** start of SUPPLIED MATERIAL **

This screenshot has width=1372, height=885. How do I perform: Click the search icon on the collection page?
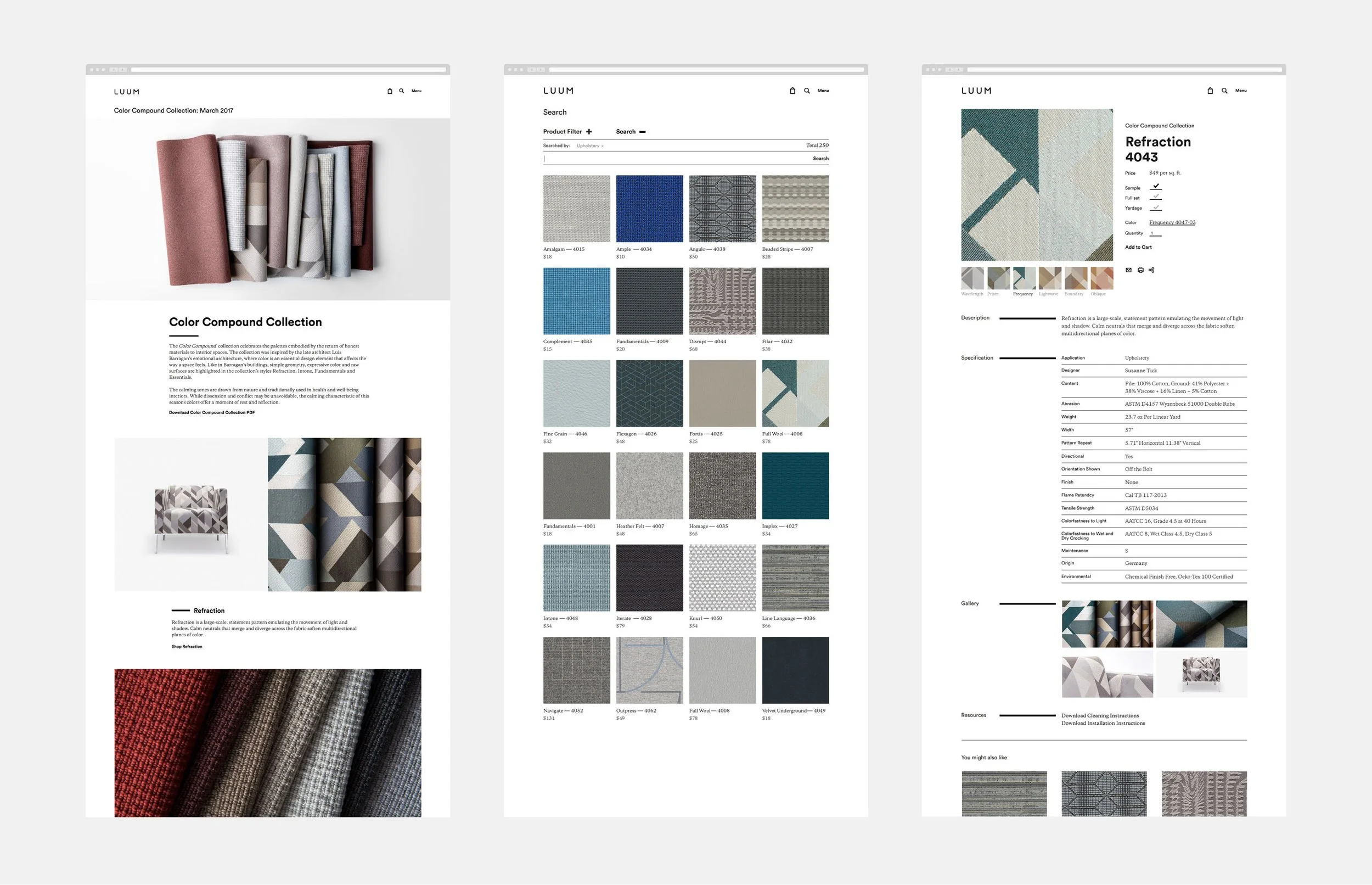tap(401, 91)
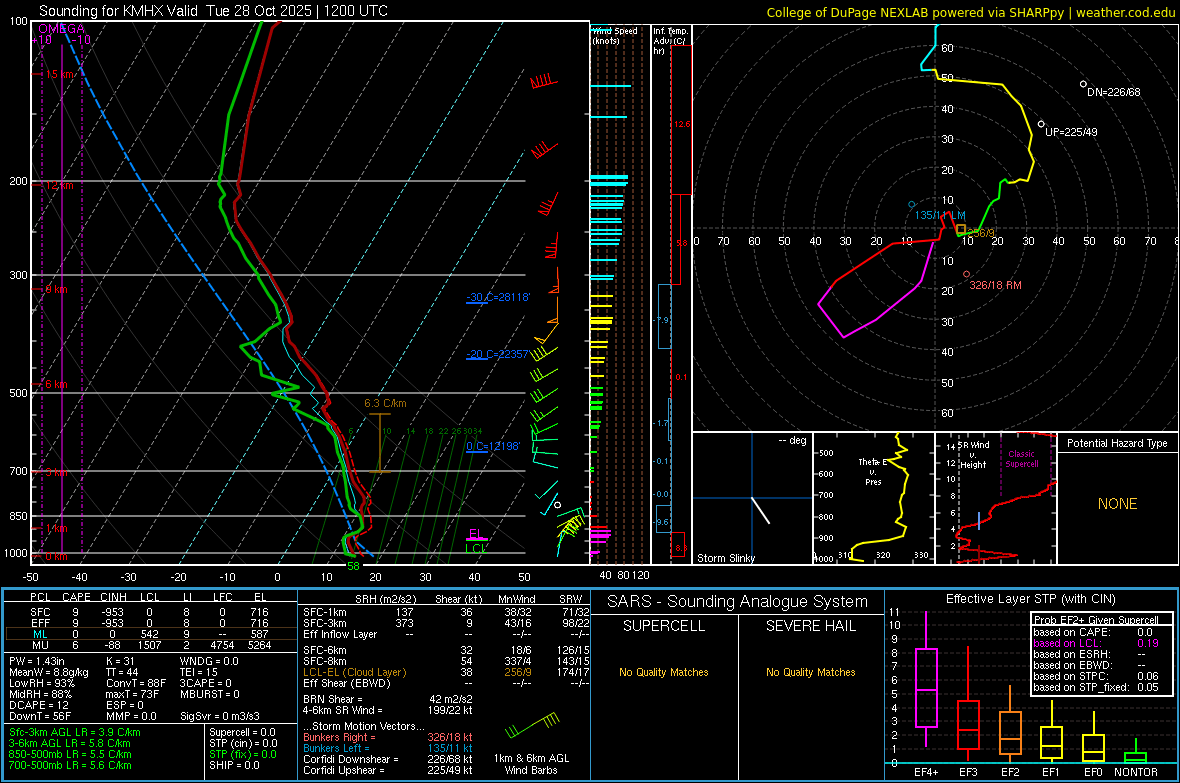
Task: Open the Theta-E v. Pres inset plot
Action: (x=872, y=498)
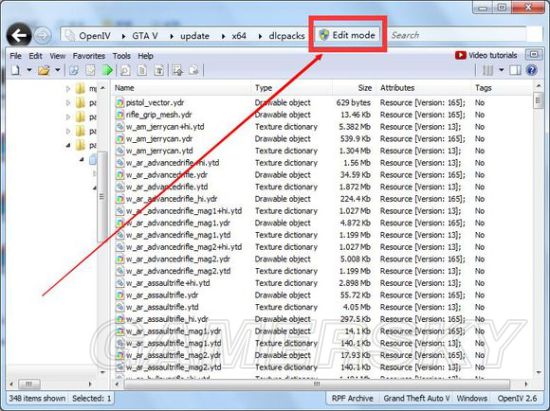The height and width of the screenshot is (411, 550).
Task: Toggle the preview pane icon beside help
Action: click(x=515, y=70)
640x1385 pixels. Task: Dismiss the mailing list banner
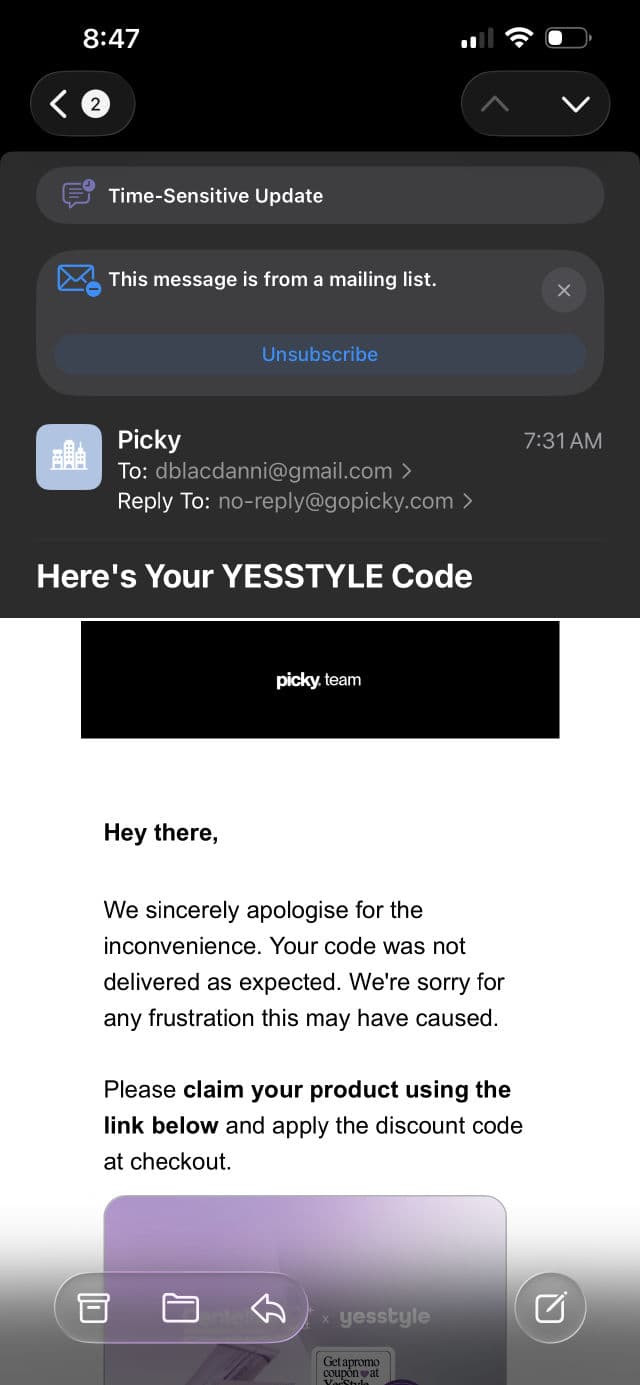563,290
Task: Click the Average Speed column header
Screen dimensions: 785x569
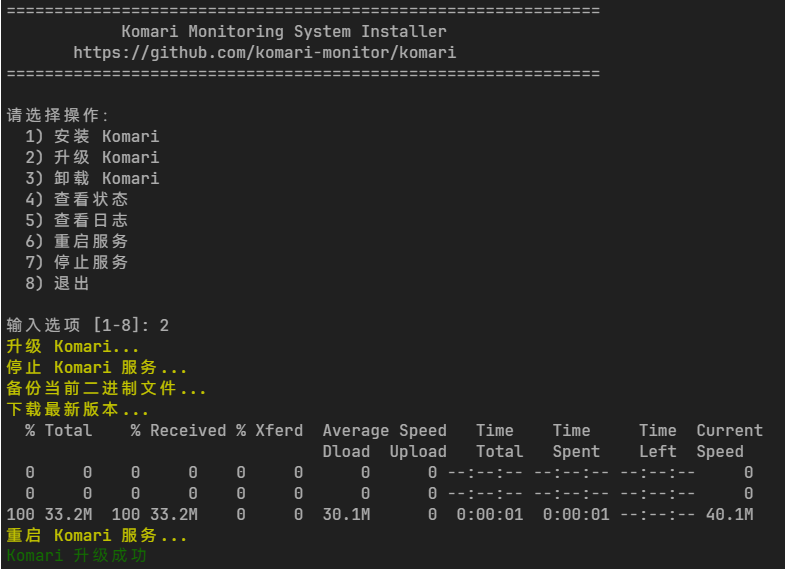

** end of SUPPLIED MATERIAL **

* _WHAT NEEDS TO BE DONE_
Could you return every line of the listing above verbatim, leaving the pictures out?

* _TASK RESPONSE_
This screenshot has width=1372, height=885. How do I perform: Click the search icon on the collection page?
tap(401, 91)
Task: Open the Theta-E v. Pres inset plot
Action: (x=872, y=498)
The height and width of the screenshot is (411, 550).
Task: Toggle the preview pane icon beside help
Action: click(x=515, y=70)
640x1385 pixels. Task: Dismiss the mailing list banner
563,290
Task: Click the Average Speed column header
Screen dimensions: 785x569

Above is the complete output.